Dataset excerpts:

-- Opening Marker --

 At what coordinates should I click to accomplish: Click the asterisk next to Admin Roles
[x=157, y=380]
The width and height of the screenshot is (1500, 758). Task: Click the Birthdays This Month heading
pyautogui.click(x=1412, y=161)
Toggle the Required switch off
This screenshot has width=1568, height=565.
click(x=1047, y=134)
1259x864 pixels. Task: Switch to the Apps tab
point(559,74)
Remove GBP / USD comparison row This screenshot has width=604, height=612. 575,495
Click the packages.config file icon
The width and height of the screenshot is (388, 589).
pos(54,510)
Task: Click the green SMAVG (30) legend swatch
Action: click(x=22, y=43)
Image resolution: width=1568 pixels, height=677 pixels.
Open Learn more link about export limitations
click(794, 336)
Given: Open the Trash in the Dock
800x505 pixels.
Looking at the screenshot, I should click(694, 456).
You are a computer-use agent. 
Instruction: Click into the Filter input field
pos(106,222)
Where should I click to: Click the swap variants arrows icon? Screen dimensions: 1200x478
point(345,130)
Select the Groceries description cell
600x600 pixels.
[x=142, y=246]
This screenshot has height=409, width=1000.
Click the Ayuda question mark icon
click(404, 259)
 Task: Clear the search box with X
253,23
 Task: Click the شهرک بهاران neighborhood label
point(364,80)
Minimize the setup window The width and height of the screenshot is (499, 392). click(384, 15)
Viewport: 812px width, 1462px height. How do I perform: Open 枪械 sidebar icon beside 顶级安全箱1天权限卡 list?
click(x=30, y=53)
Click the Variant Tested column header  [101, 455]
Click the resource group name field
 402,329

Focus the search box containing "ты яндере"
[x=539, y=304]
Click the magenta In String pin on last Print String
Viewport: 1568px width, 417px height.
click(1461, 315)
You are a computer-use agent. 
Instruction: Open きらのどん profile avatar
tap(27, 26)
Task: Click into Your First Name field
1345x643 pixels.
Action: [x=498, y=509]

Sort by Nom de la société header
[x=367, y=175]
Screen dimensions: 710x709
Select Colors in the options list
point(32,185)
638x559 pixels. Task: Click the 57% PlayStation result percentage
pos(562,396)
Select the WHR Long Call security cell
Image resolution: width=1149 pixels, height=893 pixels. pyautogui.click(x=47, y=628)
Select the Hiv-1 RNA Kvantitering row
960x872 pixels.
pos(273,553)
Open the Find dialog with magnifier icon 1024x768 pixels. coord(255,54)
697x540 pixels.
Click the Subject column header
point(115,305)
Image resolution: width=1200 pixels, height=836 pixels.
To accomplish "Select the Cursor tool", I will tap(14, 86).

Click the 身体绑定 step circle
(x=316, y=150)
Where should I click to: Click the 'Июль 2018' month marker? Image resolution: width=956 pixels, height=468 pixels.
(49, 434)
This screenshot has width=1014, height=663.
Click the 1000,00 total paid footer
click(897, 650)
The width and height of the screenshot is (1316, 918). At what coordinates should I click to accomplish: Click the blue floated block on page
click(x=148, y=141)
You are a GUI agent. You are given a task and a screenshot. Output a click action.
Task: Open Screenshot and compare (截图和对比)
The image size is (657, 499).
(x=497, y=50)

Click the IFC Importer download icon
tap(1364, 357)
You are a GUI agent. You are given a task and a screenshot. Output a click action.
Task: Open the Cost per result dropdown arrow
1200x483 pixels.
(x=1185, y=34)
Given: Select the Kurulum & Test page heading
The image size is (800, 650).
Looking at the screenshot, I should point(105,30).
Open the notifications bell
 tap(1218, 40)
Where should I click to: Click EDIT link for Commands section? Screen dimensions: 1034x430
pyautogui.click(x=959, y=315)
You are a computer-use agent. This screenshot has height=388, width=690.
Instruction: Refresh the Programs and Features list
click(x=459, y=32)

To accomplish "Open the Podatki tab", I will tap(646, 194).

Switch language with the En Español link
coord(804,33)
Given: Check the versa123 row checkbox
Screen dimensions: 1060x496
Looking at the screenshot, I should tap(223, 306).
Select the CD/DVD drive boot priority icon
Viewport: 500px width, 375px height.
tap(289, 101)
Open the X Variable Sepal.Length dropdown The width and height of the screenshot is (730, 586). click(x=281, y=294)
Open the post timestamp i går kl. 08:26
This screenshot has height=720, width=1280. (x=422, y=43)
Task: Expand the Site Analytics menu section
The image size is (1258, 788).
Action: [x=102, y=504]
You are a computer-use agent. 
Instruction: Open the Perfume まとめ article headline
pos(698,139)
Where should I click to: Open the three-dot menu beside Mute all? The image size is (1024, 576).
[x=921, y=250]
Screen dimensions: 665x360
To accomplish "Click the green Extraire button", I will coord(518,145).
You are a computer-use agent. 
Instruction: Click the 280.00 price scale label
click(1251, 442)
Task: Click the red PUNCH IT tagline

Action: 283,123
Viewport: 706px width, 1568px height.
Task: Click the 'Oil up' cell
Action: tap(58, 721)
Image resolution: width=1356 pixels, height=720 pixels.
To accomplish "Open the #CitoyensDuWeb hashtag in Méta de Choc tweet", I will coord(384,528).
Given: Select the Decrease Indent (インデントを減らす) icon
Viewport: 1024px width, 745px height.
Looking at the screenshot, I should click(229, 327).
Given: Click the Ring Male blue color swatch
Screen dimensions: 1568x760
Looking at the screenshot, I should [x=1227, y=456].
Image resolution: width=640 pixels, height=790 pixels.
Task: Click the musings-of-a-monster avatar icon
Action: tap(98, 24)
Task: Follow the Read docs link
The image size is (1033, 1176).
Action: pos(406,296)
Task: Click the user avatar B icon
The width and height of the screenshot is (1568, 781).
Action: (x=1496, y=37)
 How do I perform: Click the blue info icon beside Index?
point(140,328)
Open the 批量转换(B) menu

-- Closing Marker --

TASK TO COMPLETE: Each entry must appear again in the answer exactly as written.

RESULT BELOW:
 At what coordinates should I click to accomplish: Click the asterisk next to Admin Roles
[x=157, y=380]
The width and height of the screenshot is (1500, 758). Task: Click the Birthdays This Month heading
pyautogui.click(x=1412, y=161)
Toggle the Required switch off
This screenshot has width=1568, height=565.
click(x=1047, y=134)
1259x864 pixels. Task: Switch to the Apps tab
point(559,74)
Remove GBP / USD comparison row This screenshot has width=604, height=612. 575,495
Click the packages.config file icon
The width and height of the screenshot is (388, 589).
pos(54,510)
Task: Click the green SMAVG (30) legend swatch
Action: click(x=22, y=43)
Image resolution: width=1568 pixels, height=677 pixels.
Open Learn more link about export limitations
click(794, 336)
Given: Open the Trash in the Dock
800x505 pixels.
Looking at the screenshot, I should click(694, 456).
You are a computer-use agent. 
Instruction: Click into the Filter input field
pos(106,222)
Where should I click to: Click the swap variants arrows icon? Screen dimensions: 1200x478
point(345,130)
Select the Groceries description cell
600x600 pixels.
[x=142, y=246]
This screenshot has height=409, width=1000.
Click the Ayuda question mark icon
click(404, 259)
 Task: Clear the search box with X
253,23
 Task: Click the شهرک بهاران neighborhood label
point(364,80)
Minimize the setup window The width and height of the screenshot is (499, 392). click(384, 15)
Viewport: 812px width, 1462px height. How do I perform: Open 枪械 sidebar icon beside 顶级安全箱1天权限卡 list?
click(x=30, y=53)
Click the Variant Tested column header  [101, 455]
Click the resource group name field
 402,329

Focus the search box containing "ты яндере"
[x=539, y=304]
Click the magenta In String pin on last Print String
Viewport: 1568px width, 417px height.
click(1461, 315)
You are a computer-use agent. 
Instruction: Open きらのどん profile avatar
tap(27, 26)
Task: Click into Your First Name field
1345x643 pixels.
Action: [x=498, y=509]

Sort by Nom de la société header
[x=367, y=175]
Screen dimensions: 710x709
Select Colors in the options list
point(32,185)
638x559 pixels. Task: Click the 57% PlayStation result percentage
pos(562,396)
Select the WHR Long Call security cell
Image resolution: width=1149 pixels, height=893 pixels. pyautogui.click(x=47, y=628)
Select the Hiv-1 RNA Kvantitering row
960x872 pixels.
pos(273,553)
Open the Find dialog with magnifier icon 1024x768 pixels. coord(255,54)
697x540 pixels.
Click the Subject column header
point(115,305)
Image resolution: width=1200 pixels, height=836 pixels.
To accomplish "Select the Cursor tool", I will tap(14, 86).

Click the 身体绑定 step circle
(x=316, y=150)
Where should I click to: Click the 'Июль 2018' month marker? Image resolution: width=956 pixels, height=468 pixels.
(49, 434)
This screenshot has width=1014, height=663.
Click the 1000,00 total paid footer
click(897, 650)
The width and height of the screenshot is (1316, 918). At what coordinates should I click to accomplish: Click the blue floated block on page
click(x=148, y=141)
You are a GUI agent. You are given a task and a screenshot. Output a click action.
Task: Open Screenshot and compare (截图和对比)
The image size is (657, 499).
(x=497, y=50)

Click the IFC Importer download icon
tap(1364, 357)
You are a GUI agent. You are given a task and a screenshot. Output a click action.
Task: Open the Cost per result dropdown arrow
1200x483 pixels.
(x=1185, y=34)
Given: Select the Kurulum & Test page heading
The image size is (800, 650).
Looking at the screenshot, I should point(105,30).
Open the notifications bell
 tap(1218, 40)
Where should I click to: Click EDIT link for Commands section? Screen dimensions: 1034x430
pyautogui.click(x=959, y=315)
You are a computer-use agent. This screenshot has height=388, width=690.
Instruction: Refresh the Programs and Features list
click(x=459, y=32)

To accomplish "Open the Podatki tab", I will tap(646, 194).

Switch language with the En Español link
coord(804,33)
Given: Check the versa123 row checkbox
Screen dimensions: 1060x496
Looking at the screenshot, I should tap(223, 306).
Select the CD/DVD drive boot priority icon
Viewport: 500px width, 375px height.
tap(289, 101)
Open the X Variable Sepal.Length dropdown The width and height of the screenshot is (730, 586). click(x=281, y=294)
Open the post timestamp i går kl. 08:26
This screenshot has height=720, width=1280. (x=422, y=43)
Task: Expand the Site Analytics menu section
The image size is (1258, 788).
Action: [x=102, y=504]
You are a computer-use agent. 
Instruction: Open the Perfume まとめ article headline
pos(698,139)
Where should I click to: Open the three-dot menu beside Mute all? The image size is (1024, 576).
[x=921, y=250]
Screen dimensions: 665x360
To accomplish "Click the green Extraire button", I will coord(518,145).
You are a computer-use agent. 
Instruction: Click the 280.00 price scale label
click(1251, 442)
Task: Click the red PUNCH IT tagline

Action: 283,123
Viewport: 706px width, 1568px height.
Task: Click the 'Oil up' cell
Action: tap(58, 721)
Image resolution: width=1356 pixels, height=720 pixels.
To accomplish "Open the #CitoyensDuWeb hashtag in Méta de Choc tweet", I will coord(384,528).
Given: Select the Decrease Indent (インデントを減らす) icon
Viewport: 1024px width, 745px height.
Looking at the screenshot, I should click(229, 327).
Given: Click the Ring Male blue color swatch
Screen dimensions: 1568x760
Looking at the screenshot, I should [x=1227, y=456].
Image resolution: width=640 pixels, height=790 pixels.
Task: Click the musings-of-a-monster avatar icon
Action: tap(98, 24)
Task: Follow the Read docs link
The image size is (1033, 1176).
Action: pos(406,296)
Task: Click the user avatar B icon
The width and height of the screenshot is (1568, 781).
Action: (x=1496, y=37)
 How do I perform: Click the blue info icon beside Index?
point(140,328)
Open the 批量转换(B) menu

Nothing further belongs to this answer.